WHAT YOU SHOULD DO
Output the data below exactly, without images.

SUPPLIED RECORDS
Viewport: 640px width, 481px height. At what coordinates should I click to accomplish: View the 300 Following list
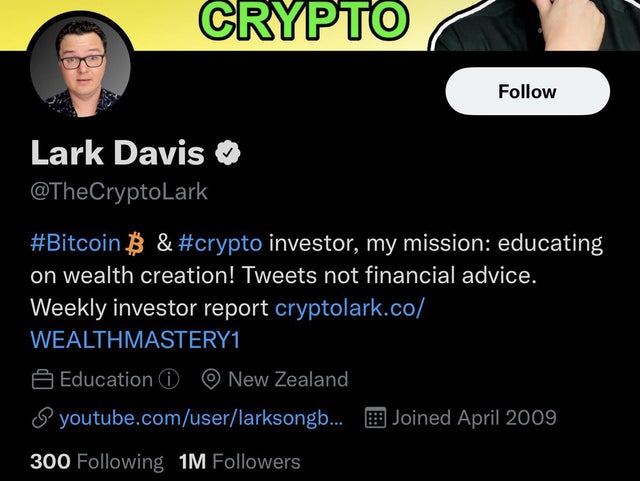(97, 462)
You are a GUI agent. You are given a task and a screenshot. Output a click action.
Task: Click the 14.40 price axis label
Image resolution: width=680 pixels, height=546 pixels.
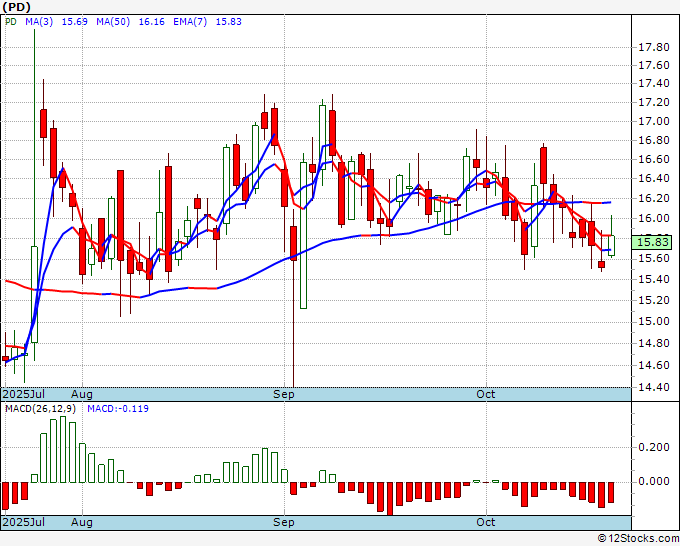click(654, 388)
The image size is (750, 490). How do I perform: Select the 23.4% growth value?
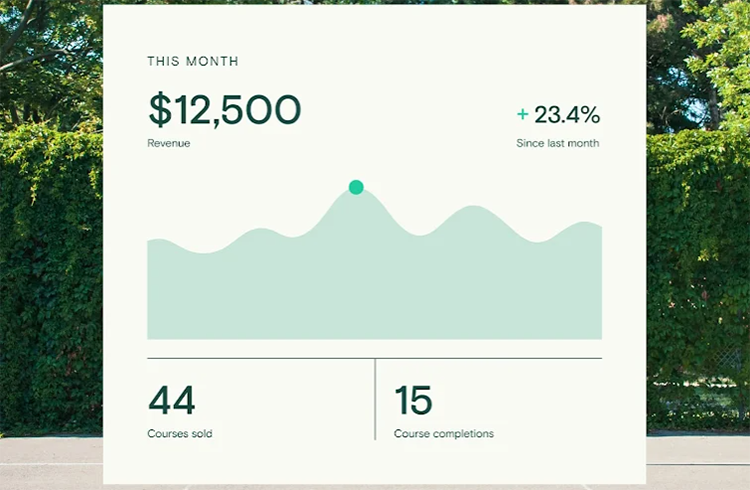coord(567,114)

FINAL ANSWER
Viewport: 640px width, 481px height. At what coordinates should I click to accomplish: View the 300 Following list
(97, 462)
You are a GUI agent. You are given a task and a screenshot. Output a click action.
Task: Click the 14.40 price axis label
Image resolution: width=680 pixels, height=546 pixels.
click(654, 388)
The image size is (750, 490). How do I perform: Select the 23.4% growth value?
coord(567,114)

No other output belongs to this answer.